US, UN call for deeper look into Syria chemical weapons

The US defense secretary says the US and allies will continue investigating allegations of chemical weapons in Syria. On Monday opposition groups reported a bombing in Damascus on a government convoy.

Defense Secretary Chuck Hagel refused to discuss whether the US could take unilateral action against the Syrian regime or if the administration would act only in concert with allies. The Obama administration announced last week that US intelligence had concluded that Syrian government forces likely used chemical agents against rebels in two attacks, but reported "varying degrees of confidence" about the magnitude of the attack.

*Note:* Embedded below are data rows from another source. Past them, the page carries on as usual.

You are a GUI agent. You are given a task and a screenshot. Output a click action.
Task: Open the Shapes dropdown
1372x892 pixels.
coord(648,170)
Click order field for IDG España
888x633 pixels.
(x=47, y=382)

"We are continuing to assess what happened: when, where," Hagel said. "I think we should wait to get the facts before we make any judgments on what action, if any should be taken, and what kind of action."

US officials, including Secretary of State John Kerry, have accused Syria of using chemical weapons - likely the nerve agent sarin - on two occasions. Britain, France, Israel and Qatar also allege that Syria has used chemical weapons in the two-year civil war.

‘Enormous consequences'

Obama has said that use of chemical weapons by President Bashar al-Assad's regime, or the transfer of stockpiles to terrorists, would cross a "red line" and have "enormous consequences." Members of Congress have demanded that the US protect Syrian rebels and those sympathetic to them with either a safe zone or a no-fly zone over parts of the country.

The international community has also called for an investigation into the allegations of chemical weapons, but the Syrian regime wants any inquiry limited to an incident in the Khan al-Assal village in the Aleppo province in March that reportedly killed 31 people. UN Secretary-General Ban Ki-moon has called for a broader investigation, one that would include a December incident in Homs.

On Monday, state television reported that Prime Minister Wael al-Halqi was targeted in a Damascus attack on a government convoy but was not hurt. In addition to the official report by state media, Hezbollah's al-Manar television and the opposition Syrian Observatory for Human Rights reported the attack. Six people were killed in the blast, the British-based Syrian Observatory for Human Rights reported.

Syria's two-year conflict has left more than 70,000 people dead, according to UN estimates.